Taman Negara nous voila

Après Malacca, nous avons mis le cap sur le Tama Negara avec un premier bus pour Kuantan, puis un second pour Jerantut avant de nous diriger avec un troisième le lendemain pour le Taman Negara.

Par national, fierté nationale, plus ancienne forêt tropicale de Malaisie, voire du monde (selon les sources), le Taman Negara est un incontournable.

Immense, abritant une foule d’animaux sauvages que vous avez très peu de chance d’observer mais qui donne un petit coté aventurier à votre expérience (léopards, ours, tapirs, tigres…), le Taman Negara offre l’opportunité de randonner non pas en forêt mais dans la jungle la vraie.

Première chose qui frappe c’est à quel point cette entité verte est vivante : ça bruisse, ça crisse, ça frémit et je ne parle même pas des oiseaux. Des feuilles tombent, des branches se cassent, des plantes oscillent doucement, des insectes alarment de notre présence ou chantent une sérénade, des colonies de fourmis se déplacent en ordre discipliné, faisant crépiter le sol de par leur nombre, des lézards en tout genre filent se mettre à couvert…

Rien n’est immobile, rien ne dort. C’est dérangeant, inattendu et impressionnant.

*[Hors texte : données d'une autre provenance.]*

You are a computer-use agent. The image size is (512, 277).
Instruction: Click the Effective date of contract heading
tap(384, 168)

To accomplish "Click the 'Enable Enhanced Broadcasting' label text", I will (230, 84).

Durant notre séjour, on a eu l’occasion d’effectuer plusieurs balades pour ce familiariser avec le parc. Situé de l’autre coté de la rivière Pahang, il est immense et permet aussi bien des balades à la journée que des treks de plusieurs jours. Les chemins les plus courts s’effectuent sur un sentier constitué de planches en bois tandis que les autres rando se font sur des chemins de terre dans la jungle. On est évidemment loin des larges parcours de forêt, la jungle reprenant vite ses droits comme nous l’avons remarqué de par le nombre de toiles d’araignées qu’on a essuyé en étant les premiers sur la piste de Lata Berkoh qui mène a une petite cascade dans laquelle il est possible de faire trempette. Une piste donc, à travers la jungle, couverte de racines immenses et tentaculaires, de troncs d’arbres couchés en travers du chemin, d’arbres gigantesques, de lianes, et de nombreuses termites grouillant le long du chemin. C’est dense, touffu et quasiment impénétrable. A couvert, sous cet incroyable nuancier de vert, on évite le soleil un peu trop chaleureux, ce qui permet d’avancer à bonne allure malgré les obstacles.

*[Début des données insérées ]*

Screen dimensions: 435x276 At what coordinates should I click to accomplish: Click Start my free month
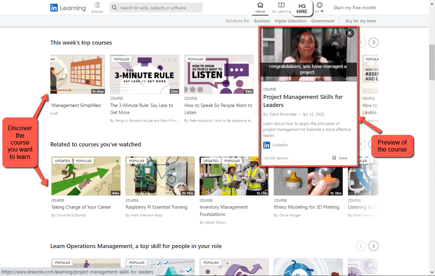[355, 7]
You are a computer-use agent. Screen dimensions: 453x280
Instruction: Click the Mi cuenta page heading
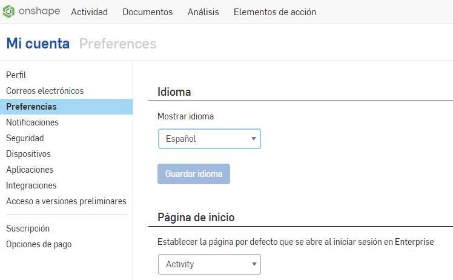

Petites montées raides, et autres descentes abruptes jonchent la balade, une corde aidant pour ne pas glisser. On évite de s’agripper aux arbres au risque de se faire piquer et on fait gaffe où on met les pieds.

Pour observer la faune, mieux vaut se lever tôt et guetter d’un des postes d’observations qui jalonnent les balades. C’est de là qu’on a pu observer des chevrotains, une biche, des écureuils plus ou moins volants ainsi qu’un pivert. Les sangliers eux nous ont fait l’honneur de leur présence juste en contre bas du chemin et les éléphants n’ont laissé que des traces de leur passage.

Visiter le Taman Negara est sûrement une des experiences les plus éloignées de ce qu’on connait. Cette jungle, toujours en éveil, jamais lieu de repos, un insecte en remplaçant toujours un autre, du moustique assoiffé de sang, à l’abeille assoiffée de sueur…est certainement notre plus grand challenge jusque là. Un challenge qui a su trouver ses récompenses sous la forme de la glace après une journée à gambader, toujours alertes sous la canopée, et d’un repas succulent dans un petit boui-boui pas prétentieux à coté de notre hotel. Notre expérience à Singapour nous a permis cela : Savoir délaisser les restaurants au profit des petits boui-boui aux allures douteuses. Nourriture fraîche, thé glacé maison et toujours très sucré, mini prix…mais surtout l’installation d’une routine confortable lorsqu’on effectue un voyage sur la très longue durée et la création d’un lien avec les membres souvent d’une même famille qui tiennent ces fameux boui-bouis. Au Taman Negara, j’ai appris un peu plus à parler malais, j’ai pu échanger sur les études et l’emploi en Malaisie…en anglais évidemment!